> [EXERCISE GOAL] Restate each entry word for word, leaving nothing out.

=== DATA LISTING ===

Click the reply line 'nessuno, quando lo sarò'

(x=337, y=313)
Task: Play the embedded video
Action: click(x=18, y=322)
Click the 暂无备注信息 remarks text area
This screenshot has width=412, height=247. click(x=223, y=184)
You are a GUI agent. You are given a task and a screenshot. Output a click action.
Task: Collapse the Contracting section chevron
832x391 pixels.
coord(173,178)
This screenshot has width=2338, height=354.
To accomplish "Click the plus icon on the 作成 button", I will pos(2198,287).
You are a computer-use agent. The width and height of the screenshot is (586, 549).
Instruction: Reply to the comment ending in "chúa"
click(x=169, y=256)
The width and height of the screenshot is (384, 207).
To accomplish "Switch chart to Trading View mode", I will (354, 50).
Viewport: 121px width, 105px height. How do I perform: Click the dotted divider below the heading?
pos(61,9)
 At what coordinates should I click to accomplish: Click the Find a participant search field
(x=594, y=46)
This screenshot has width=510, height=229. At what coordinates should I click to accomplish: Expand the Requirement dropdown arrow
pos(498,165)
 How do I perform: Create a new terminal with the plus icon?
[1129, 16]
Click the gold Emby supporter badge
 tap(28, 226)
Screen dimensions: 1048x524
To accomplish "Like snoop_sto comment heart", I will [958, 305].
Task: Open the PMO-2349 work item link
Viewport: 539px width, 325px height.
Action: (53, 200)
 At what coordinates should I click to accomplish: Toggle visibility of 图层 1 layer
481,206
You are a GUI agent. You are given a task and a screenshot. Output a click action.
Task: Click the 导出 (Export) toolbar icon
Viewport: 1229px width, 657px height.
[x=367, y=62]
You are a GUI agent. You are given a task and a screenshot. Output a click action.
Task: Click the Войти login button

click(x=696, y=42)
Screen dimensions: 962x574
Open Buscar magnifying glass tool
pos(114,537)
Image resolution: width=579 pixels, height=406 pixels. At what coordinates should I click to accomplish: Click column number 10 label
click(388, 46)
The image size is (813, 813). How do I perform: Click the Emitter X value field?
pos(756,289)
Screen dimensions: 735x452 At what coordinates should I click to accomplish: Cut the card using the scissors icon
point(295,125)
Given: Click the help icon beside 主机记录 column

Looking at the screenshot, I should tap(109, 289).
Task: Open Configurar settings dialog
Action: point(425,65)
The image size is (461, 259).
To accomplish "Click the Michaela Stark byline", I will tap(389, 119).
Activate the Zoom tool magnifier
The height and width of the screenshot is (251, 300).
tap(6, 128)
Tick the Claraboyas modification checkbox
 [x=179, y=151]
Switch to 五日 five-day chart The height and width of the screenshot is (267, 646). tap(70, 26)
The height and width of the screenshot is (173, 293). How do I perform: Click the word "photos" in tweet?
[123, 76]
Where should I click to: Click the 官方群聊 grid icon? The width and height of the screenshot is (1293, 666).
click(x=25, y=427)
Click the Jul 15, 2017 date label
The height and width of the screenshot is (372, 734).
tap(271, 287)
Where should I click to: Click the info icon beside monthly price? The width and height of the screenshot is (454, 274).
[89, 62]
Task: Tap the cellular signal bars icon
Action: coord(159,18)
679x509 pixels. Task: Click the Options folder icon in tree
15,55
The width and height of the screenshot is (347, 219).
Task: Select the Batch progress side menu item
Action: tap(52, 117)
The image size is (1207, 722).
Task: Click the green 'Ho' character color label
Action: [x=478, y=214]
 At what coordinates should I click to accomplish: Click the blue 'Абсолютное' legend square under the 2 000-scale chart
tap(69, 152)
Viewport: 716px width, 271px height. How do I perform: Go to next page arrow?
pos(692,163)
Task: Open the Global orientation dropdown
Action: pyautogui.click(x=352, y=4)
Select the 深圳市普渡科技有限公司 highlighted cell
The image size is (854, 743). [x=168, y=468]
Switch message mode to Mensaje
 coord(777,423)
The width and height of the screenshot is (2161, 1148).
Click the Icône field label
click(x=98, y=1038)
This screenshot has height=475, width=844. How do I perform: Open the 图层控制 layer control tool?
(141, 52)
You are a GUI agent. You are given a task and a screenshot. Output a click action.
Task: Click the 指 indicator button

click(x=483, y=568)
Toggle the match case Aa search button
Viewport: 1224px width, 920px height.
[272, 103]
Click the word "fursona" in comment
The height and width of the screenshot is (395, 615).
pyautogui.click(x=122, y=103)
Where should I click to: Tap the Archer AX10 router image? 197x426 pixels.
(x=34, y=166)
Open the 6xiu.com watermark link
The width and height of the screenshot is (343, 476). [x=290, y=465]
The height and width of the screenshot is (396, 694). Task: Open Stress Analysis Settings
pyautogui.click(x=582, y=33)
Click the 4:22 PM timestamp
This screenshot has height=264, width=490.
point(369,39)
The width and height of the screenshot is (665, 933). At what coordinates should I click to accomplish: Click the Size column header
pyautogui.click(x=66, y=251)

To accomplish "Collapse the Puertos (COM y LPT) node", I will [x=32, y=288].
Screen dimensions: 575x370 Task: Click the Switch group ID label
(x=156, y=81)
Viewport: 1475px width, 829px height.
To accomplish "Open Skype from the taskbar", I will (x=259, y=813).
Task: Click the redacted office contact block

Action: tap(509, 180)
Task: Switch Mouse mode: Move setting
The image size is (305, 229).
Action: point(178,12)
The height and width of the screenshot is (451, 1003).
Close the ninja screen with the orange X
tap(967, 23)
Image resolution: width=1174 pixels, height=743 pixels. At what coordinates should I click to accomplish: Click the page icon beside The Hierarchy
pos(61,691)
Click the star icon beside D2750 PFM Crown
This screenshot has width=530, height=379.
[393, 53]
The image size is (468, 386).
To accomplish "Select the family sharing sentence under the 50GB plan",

===

> [RESPONSE FOR THIS EXERCISE]
Click the reply line 'nessuno, quando lo sarò'

(x=337, y=313)
Task: Play the embedded video
Action: click(x=18, y=322)
Click the 暂无备注信息 remarks text area
This screenshot has width=412, height=247. click(x=223, y=184)
You are a GUI agent. You are given a task and a screenshot. Output a click action.
Task: Collapse the Contracting section chevron
832x391 pixels.
coord(173,178)
This screenshot has width=2338, height=354.
To accomplish "Click the plus icon on the 作成 button", I will pos(2198,287).
You are a computer-use agent. The width and height of the screenshot is (586, 549).
Instruction: Reply to the comment ending in "chúa"
click(x=169, y=256)
The width and height of the screenshot is (384, 207).
To accomplish "Switch chart to Trading View mode", I will (354, 50).
Viewport: 121px width, 105px height. How do I perform: Click the dotted divider below the heading?
pos(61,9)
 At what coordinates should I click to accomplish: Click the Find a participant search field
(x=594, y=46)
This screenshot has width=510, height=229. At what coordinates should I click to accomplish: Expand the Requirement dropdown arrow
pos(498,165)
 How do I perform: Create a new terminal with the plus icon?
[1129, 16]
Click the gold Emby supporter badge
 tap(28, 226)
Screen dimensions: 1048x524
To accomplish "Like snoop_sto comment heart", I will [958, 305].
Task: Open the PMO-2349 work item link
Viewport: 539px width, 325px height.
Action: (53, 200)
 At what coordinates should I click to accomplish: Toggle visibility of 图层 1 layer
481,206
You are a GUI agent. You are given a task and a screenshot. Output a click action.
Task: Click the 导出 (Export) toolbar icon
Viewport: 1229px width, 657px height.
[x=367, y=62]
You are a GUI agent. You are given a task and a screenshot. Output a click action.
Task: Click the Войти login button

click(x=696, y=42)
Screen dimensions: 962x574
Open Buscar magnifying glass tool
pos(114,537)
Image resolution: width=579 pixels, height=406 pixels. At what coordinates should I click to accomplish: Click column number 10 label
click(388, 46)
The image size is (813, 813). How do I perform: Click the Emitter X value field?
pos(756,289)
Screen dimensions: 735x452 At what coordinates should I click to accomplish: Cut the card using the scissors icon
point(295,125)
Given: Click the help icon beside 主机记录 column

Looking at the screenshot, I should tap(109, 289).
Task: Open Configurar settings dialog
Action: point(425,65)
The image size is (461, 259).
To accomplish "Click the Michaela Stark byline", I will tap(389, 119).
Activate the Zoom tool magnifier
The height and width of the screenshot is (251, 300).
tap(6, 128)
Tick the Claraboyas modification checkbox
 [x=179, y=151]
Switch to 五日 five-day chart The height and width of the screenshot is (267, 646). tap(70, 26)
The height and width of the screenshot is (173, 293). How do I perform: Click the word "photos" in tweet?
[123, 76]
Where should I click to: Click the 官方群聊 grid icon? The width and height of the screenshot is (1293, 666).
click(x=25, y=427)
Click the Jul 15, 2017 date label
The height and width of the screenshot is (372, 734).
tap(271, 287)
Where should I click to: Click the info icon beside monthly price? The width and height of the screenshot is (454, 274).
[89, 62]
Task: Tap the cellular signal bars icon
Action: coord(159,18)
679x509 pixels. Task: Click the Options folder icon in tree
15,55
The width and height of the screenshot is (347, 219).
Task: Select the Batch progress side menu item
Action: tap(52, 117)
The image size is (1207, 722).
Task: Click the green 'Ho' character color label
Action: [x=478, y=214]
 At what coordinates should I click to accomplish: Click the blue 'Абсолютное' legend square under the 2 000-scale chart
tap(69, 152)
Viewport: 716px width, 271px height. How do I perform: Go to next page arrow?
pos(692,163)
Task: Open the Global orientation dropdown
Action: pyautogui.click(x=352, y=4)
Select the 深圳市普渡科技有限公司 highlighted cell
The image size is (854, 743). [x=168, y=468]
Switch message mode to Mensaje
 coord(777,423)
The width and height of the screenshot is (2161, 1148).
Click the Icône field label
click(x=98, y=1038)
This screenshot has height=475, width=844. How do I perform: Open the 图层控制 layer control tool?
(141, 52)
You are a GUI agent. You are given a task and a screenshot. Output a click action.
Task: Click the 指 indicator button

click(x=483, y=568)
Toggle the match case Aa search button
Viewport: 1224px width, 920px height.
[272, 103]
Click the word "fursona" in comment
The height and width of the screenshot is (395, 615).
pyautogui.click(x=122, y=103)
Where should I click to: Tap the Archer AX10 router image? 197x426 pixels.
(x=34, y=166)
Open the 6xiu.com watermark link
The width and height of the screenshot is (343, 476). [x=290, y=465]
The height and width of the screenshot is (396, 694). Task: Open Stress Analysis Settings
pyautogui.click(x=582, y=33)
Click the 4:22 PM timestamp
This screenshot has height=264, width=490.
point(369,39)
The width and height of the screenshot is (665, 933). At what coordinates should I click to accomplish: Click the Size column header
pyautogui.click(x=66, y=251)

To accomplish "Collapse the Puertos (COM y LPT) node", I will [x=32, y=288].
Screen dimensions: 575x370 Task: Click the Switch group ID label
(x=156, y=81)
Viewport: 1475px width, 829px height.
To accomplish "Open Skype from the taskbar", I will (x=259, y=813).
Task: Click the redacted office contact block

Action: tap(509, 180)
Task: Switch Mouse mode: Move setting
The image size is (305, 229).
Action: point(178,12)
The height and width of the screenshot is (451, 1003).
Close the ninja screen with the orange X
tap(967, 23)
Image resolution: width=1174 pixels, height=743 pixels. At what coordinates should I click to accomplish: Click the page icon beside The Hierarchy
pos(61,691)
Click the star icon beside D2750 PFM Crown
This screenshot has width=530, height=379.
[393, 53]
The image size is (468, 386).
To accomplish "Select the family sharing sentence under the 50GB plan",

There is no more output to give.